Много позже я узнала от мамы, что развели их сплетни, какие-то подмётные письма. В конце концов мама сказала отцу: «Сережа, мы с тобой должны расстаться. Я больше с тобой жить не могу…».
С трудом произнеся эти слова, мама опустилась на диван и мгновенно заснула на короткое время. Когда она очнулась, перед ней сидел отец, плечи его ходили ходуном от рыданий.
Конечно, для них обоих расставание вылилось в настоящую драму. Мама снова уехала в Ленинград на съемки фильма «Дорогой мой человек», а папа некоторое время жил у друзей.
Но всего этого я, конечно, не знала.
Вскоре мы с бабушкой остались вдвоем, я не очень беспокоилась, где мама, ведь она так часто уезжала на съемки. Дела мои в школе шли скверно, дети и взрослые беспощадно, каждодневно мучили меня расспросами о моей семье. А когда в течение недели нам три раза задавали написать сочинение «Моя семья», «Мои родители» и «Мой дом», я стала пропускать занятия, но чтобы иметь право оставаться дома, наглатывалась на морозе мороженого и заболевала ангиной. Какие-то женщины подходили ко мне прямо на улице, говорили, где и с кем находится мой отец и просили сообщить маме, а ее не было.
Наконец бабушка призналась, что мама в больнице, что ей сделана операция и что все страшное уже позади. И вот мы едем в больницу к маме. Это было мое первое в жизни посещение больницы. Я не помню, где она находилась и как выглядела снаружи, но внутри она была обшарпана и вся пропитана тем специфическим больничным запахом, от которого кружилась голова и сильно мутило.
Мы вошли в палату, где было много женщин. Одни лежали, другие сидели на кроватях, о чем-то переговаривались, но мамы среди них не было. Бабушка подошла к какой-то лежавшей женщине и нагнулась над ней: «Инна, я привела Нату». Я застыла в недоумении, женщина слабо шевельнула рукой, что-то прошептала.
– Ната, ну что же ты, подойди к маме.
Я подошла к женщине и склонилась над ней, лицо землистого оттенка было совершенно оплывшим, глаза из-за набухших век казались щелками, но за всей этой маской страдания угадывались родные черты моей мамы.
И тут мое детское воображение, подчиненное какой-то своей логике, подсказало мне, что меня привели прощаться с мамой. Да, именно прощаться, навсегда, в этой страшной палате с металлическими кроватями и серыми стенами, где потолок был покрыт темными рваными трещинами в подтеках.
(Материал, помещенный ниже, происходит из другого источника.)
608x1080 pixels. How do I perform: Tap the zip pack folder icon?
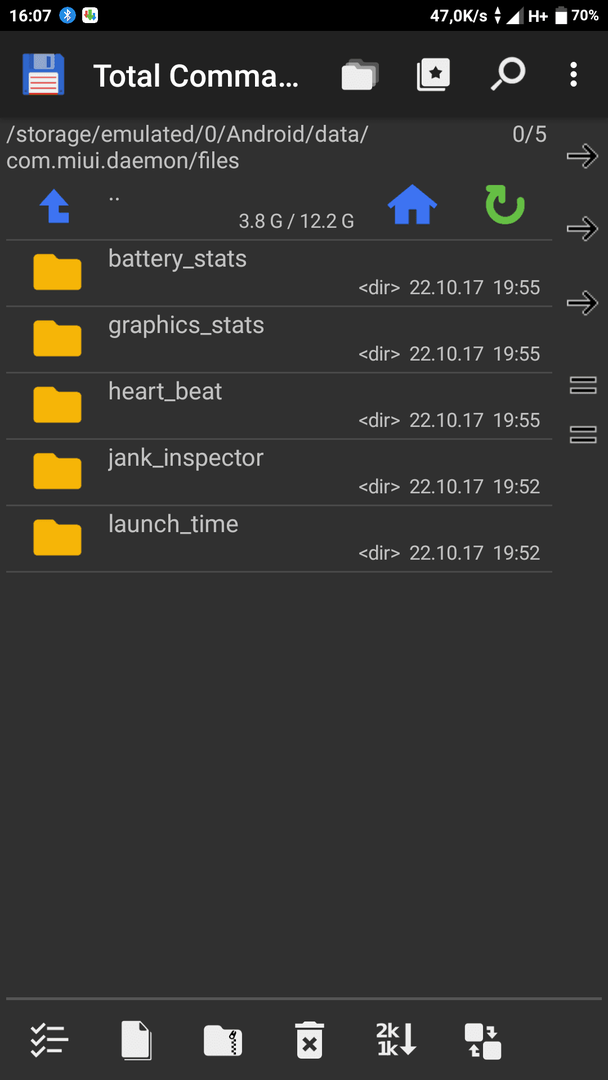[223, 1040]
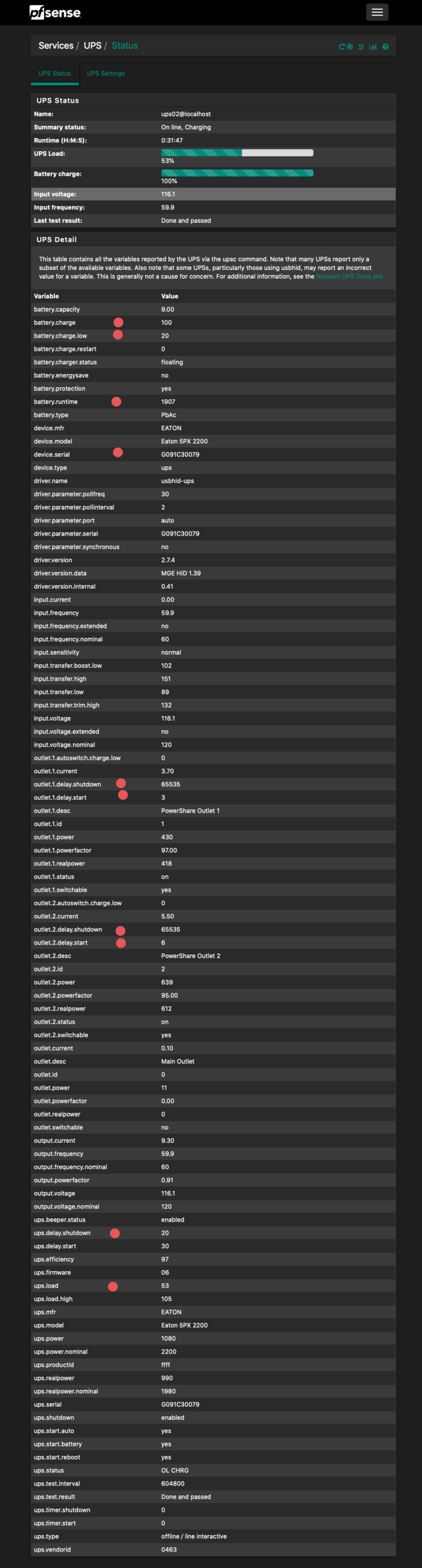Click red marker beside device.serial
This screenshot has width=422, height=1568.
coord(118,452)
Я прикоснулась к маминой руке и увидела ее совсем другую, веселую, озорную, умеющую радоваться жизни. Мамины руки, теплые, необыкновенно нежные, гладили меня по лицу и будто что-то говорили, объясняли, уговаривали, плакали вместе со мной.
Позже я узнала, что мои детские страхи были оправданы: мама плохо перенесла операцию и еще долго не поправлялась.
У меня есть брат
Вам никогда не приходилось разбирать этюд Черни?
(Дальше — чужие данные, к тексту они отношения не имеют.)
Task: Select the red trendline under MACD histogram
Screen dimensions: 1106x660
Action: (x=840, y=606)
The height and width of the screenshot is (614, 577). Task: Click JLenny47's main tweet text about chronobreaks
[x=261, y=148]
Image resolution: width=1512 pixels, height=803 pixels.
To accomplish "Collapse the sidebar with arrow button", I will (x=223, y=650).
Нет, не играть, а именно разбирать его с учительницей музыки, по складам, по бемолям и диезам, по смеющимся над тобой черным нотным точкам.
Занятие это более чем тягостное, особенно когда тебе тринадцать и у тебя слабые мизинцы. Вера Казимировна снова и снова заставляет извлекать из инструмента хилые, далеко не музыкальные звуки. Мне стыдно и больно. Стыдно от своей беспомощности и больно оттого, что руки Веры Казимировны, такие же твердые, как клавиши, и, когда рука попадает между двумя этими поверхностями, хочется визжать, как мартовская кошка. Из этого совсем не следует, что я не люблю музыку. Я чувствую ее всей душой, особенно когда в доме никого нет и можно включить проигрыватель на полную мощь. Тогда кажется, что музыка живет в каждой клетке твоего тела, что свет из окна и пылинки в воздухе, все это – музыка. И, подхваченный неведомой силой, ты можешь улететь далеко-далеко и увидеть что-то неведомое, непостижимое, которое поднимет тебя с места и заставит закружиться в танце.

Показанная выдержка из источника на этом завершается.